Я промолчал. Очередной Инки, пришло мне в голову. А меня-то зачем с собой тащить?
– Живет там с тех пор, как перед войной сбежал из Германии. – Видимо, унаследовала это от родителей. Они говорили «война», а не «Вторая мировая». – Все знает…
– Обо всем. – Видали мы таких.
– Вроде того. Знает все существующие музыкальные записи.
Я представил себе суетливого старого garmento[19], который скачет в потертых домашних туфлях вокруг громоздкого граммофона: «Скажи, либхен, какое сейчас время? Знаешь страну, где цветут апельсины?» Захотелось над ним поиронизировать.
– Очередной Knwitall Jcke[20] из Ромера, – сказал я.
Она уловила и скептицизм, и попытку пошутить.

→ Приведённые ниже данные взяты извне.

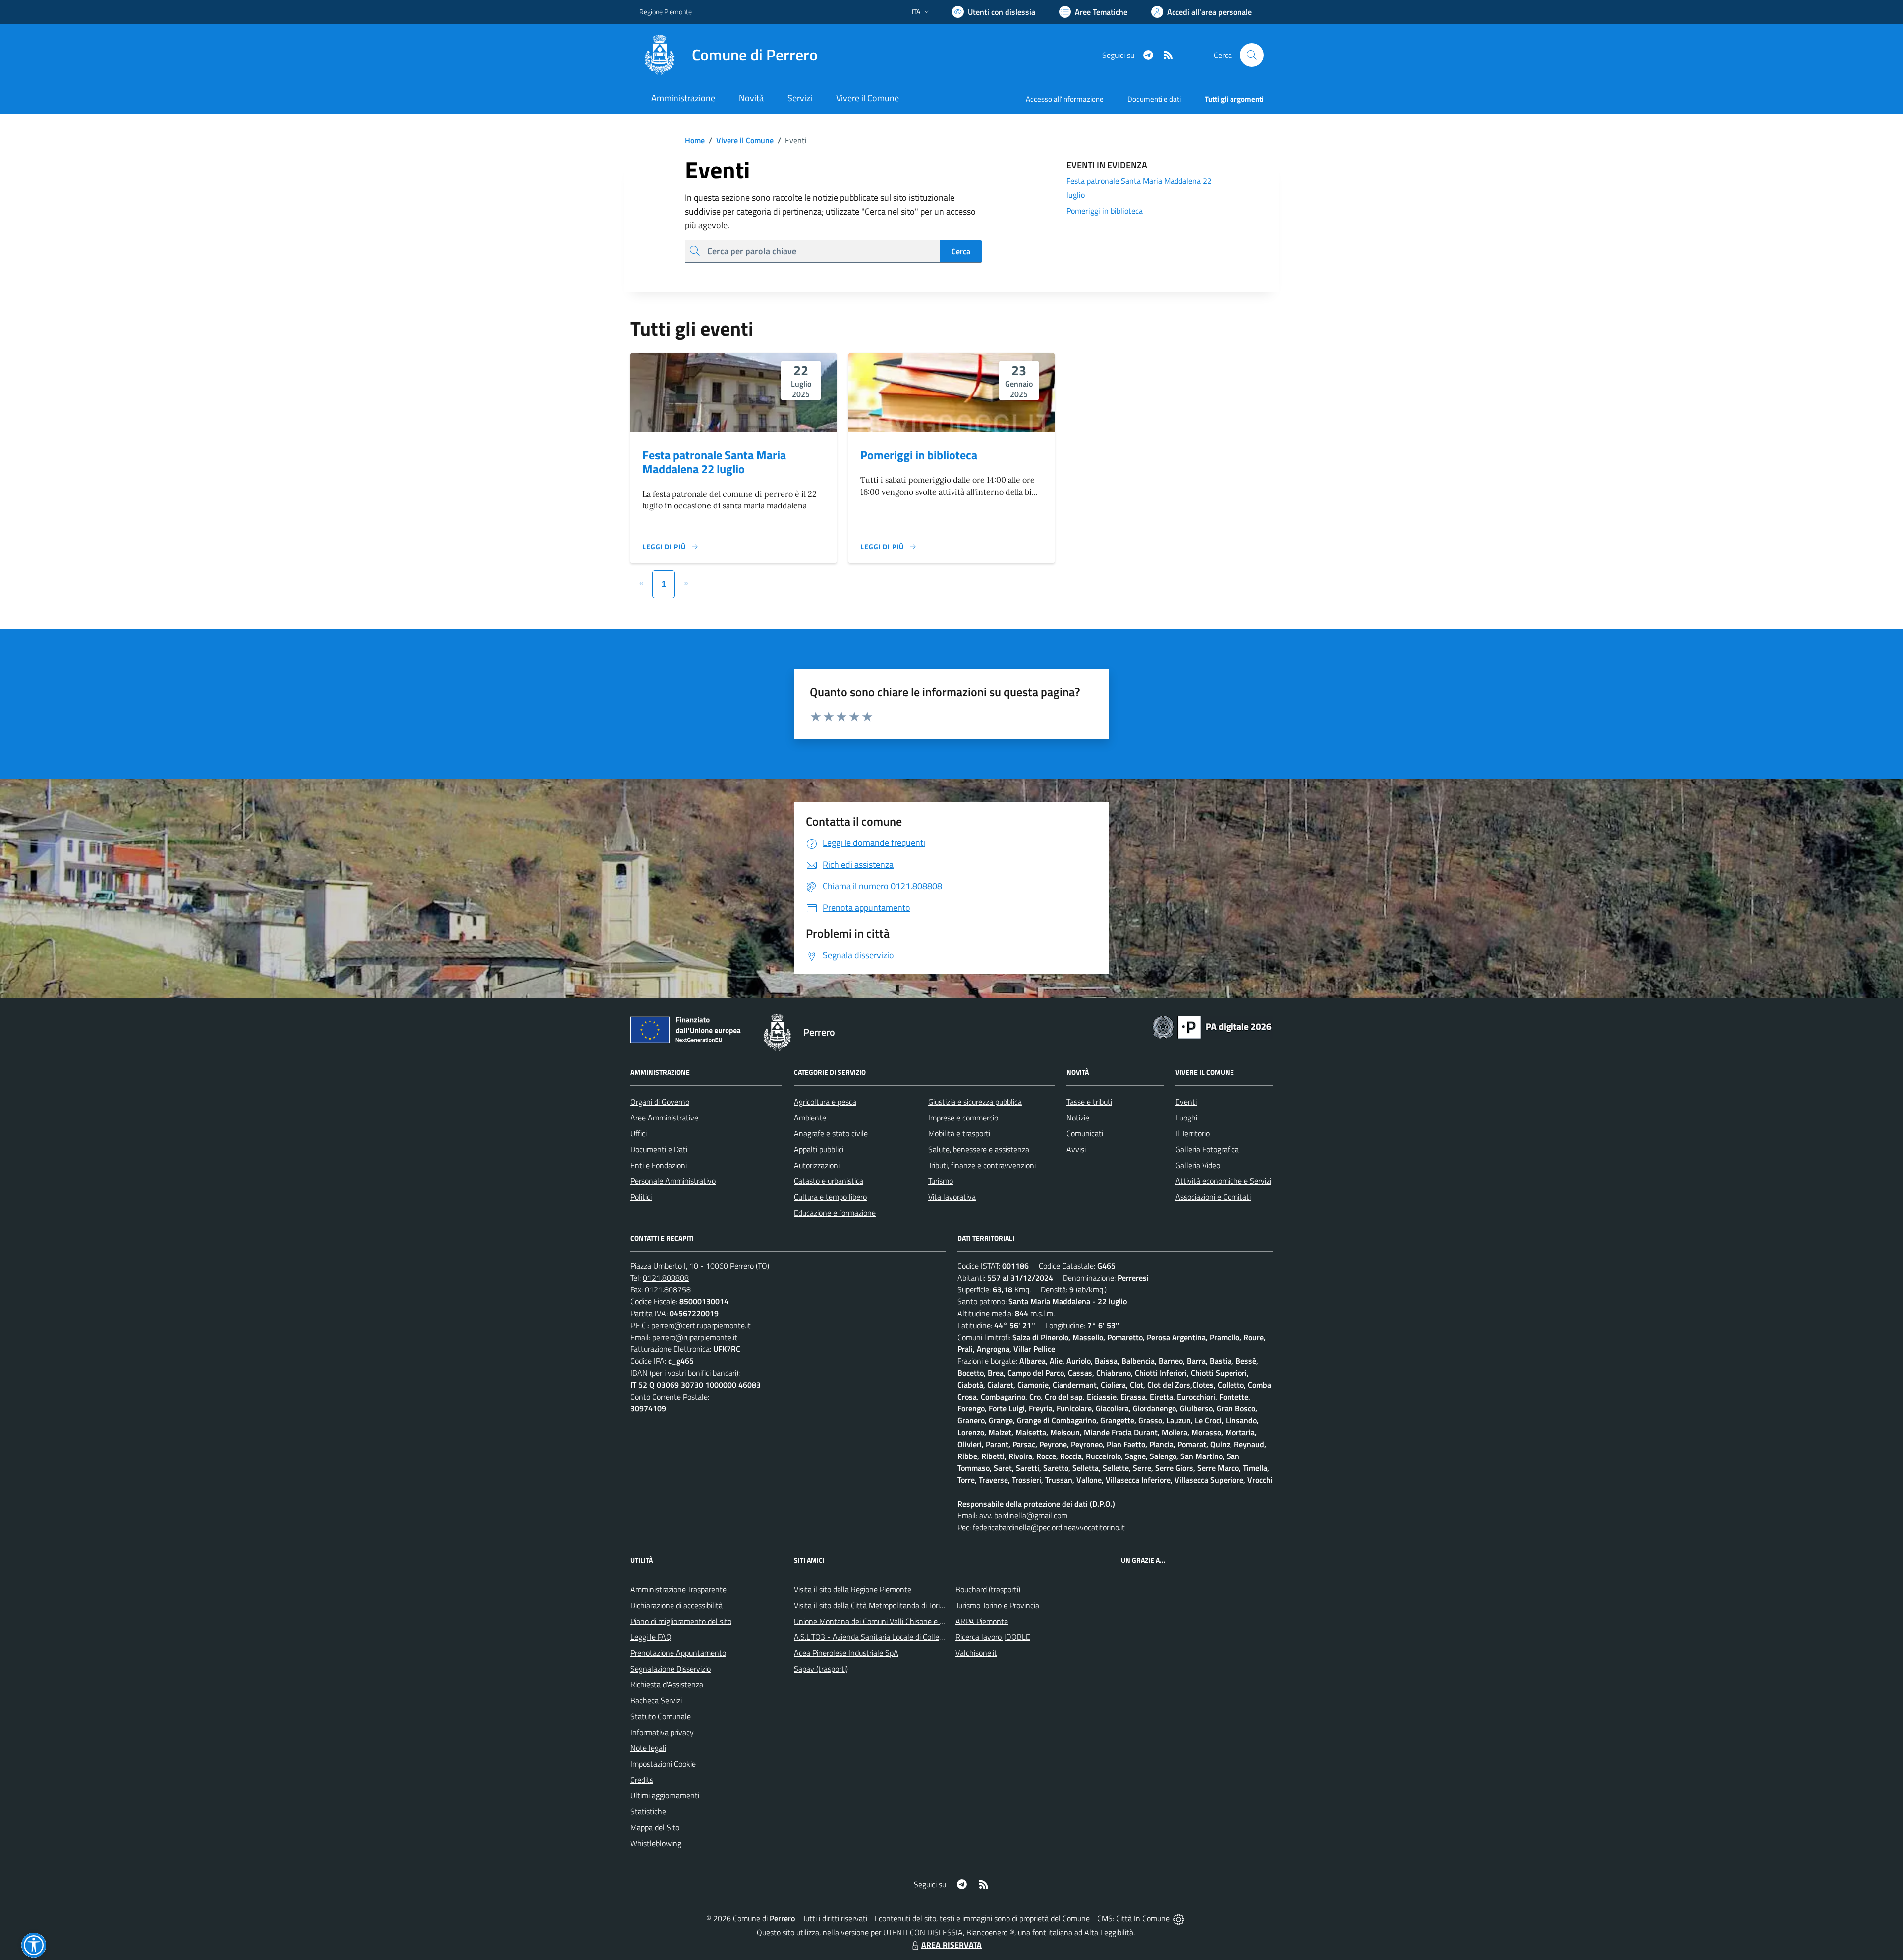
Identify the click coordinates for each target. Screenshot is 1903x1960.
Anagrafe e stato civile (831, 1133)
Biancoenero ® (990, 1932)
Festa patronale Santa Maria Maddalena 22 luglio (714, 462)
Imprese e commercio (963, 1117)
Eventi (1186, 1102)
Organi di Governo (659, 1102)
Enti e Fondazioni (658, 1165)
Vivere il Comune (745, 140)
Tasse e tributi (1089, 1102)
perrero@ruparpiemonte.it (694, 1337)
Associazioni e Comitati (1213, 1197)
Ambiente (810, 1117)
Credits (641, 1780)
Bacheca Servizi (656, 1700)
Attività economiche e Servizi (1223, 1181)
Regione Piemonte (665, 11)
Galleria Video (1197, 1165)
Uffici (638, 1133)
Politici (641, 1197)
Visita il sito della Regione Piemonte (852, 1589)
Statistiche (648, 1811)
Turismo (940, 1181)
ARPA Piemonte (981, 1621)
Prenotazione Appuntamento (678, 1653)
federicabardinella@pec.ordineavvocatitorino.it (1049, 1527)
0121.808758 (668, 1289)
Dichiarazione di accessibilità (676, 1605)
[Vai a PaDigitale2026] (1212, 1026)
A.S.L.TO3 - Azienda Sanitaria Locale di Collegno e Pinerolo (890, 1637)
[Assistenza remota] (1178, 1918)
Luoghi (1186, 1117)
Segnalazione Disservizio (670, 1669)
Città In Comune (1143, 1918)
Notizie (1077, 1117)
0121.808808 (666, 1278)
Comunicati (1084, 1133)
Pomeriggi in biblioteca (918, 455)
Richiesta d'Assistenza (666, 1684)
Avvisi (1076, 1149)
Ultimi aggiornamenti (664, 1795)
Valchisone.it (976, 1653)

– Здесь и там он прожил больше жизней, чем мы с тобой вместе взятые, если умножить на восемь и возвести в третью степень.
– Да что ты говоришь.
– То и говорю. Он из тех времен, когда мир решил избавиться от всех евреев до последнего и от целой Европы остался крошечный клочок изумительного озерного городка с видом на один из швейцарских кантонов. Там, в начальной школе, папа мой познакомился с Фредом Пастернаком – именно поэтому папа потом и отправил меня туда поучиться. И там – это важная нимформация – Макс переворачивал страницы человеку, который переворачивал их человеку, который когда-то переворачивал их последнему из учеников Бетховена. Я его вроде как боготворю.
Мне претило ее слепое обожание. Ей наверняка претило мое бездумное желание над ним поглумиться.
– Так что не изображай из себя knowitall. – Мое слово она повторила, чтобы смягчить распоряжение. – Послушаем кое-какие вещи, которые он раскопал, – совершенно, к твоему сведению, удивительные.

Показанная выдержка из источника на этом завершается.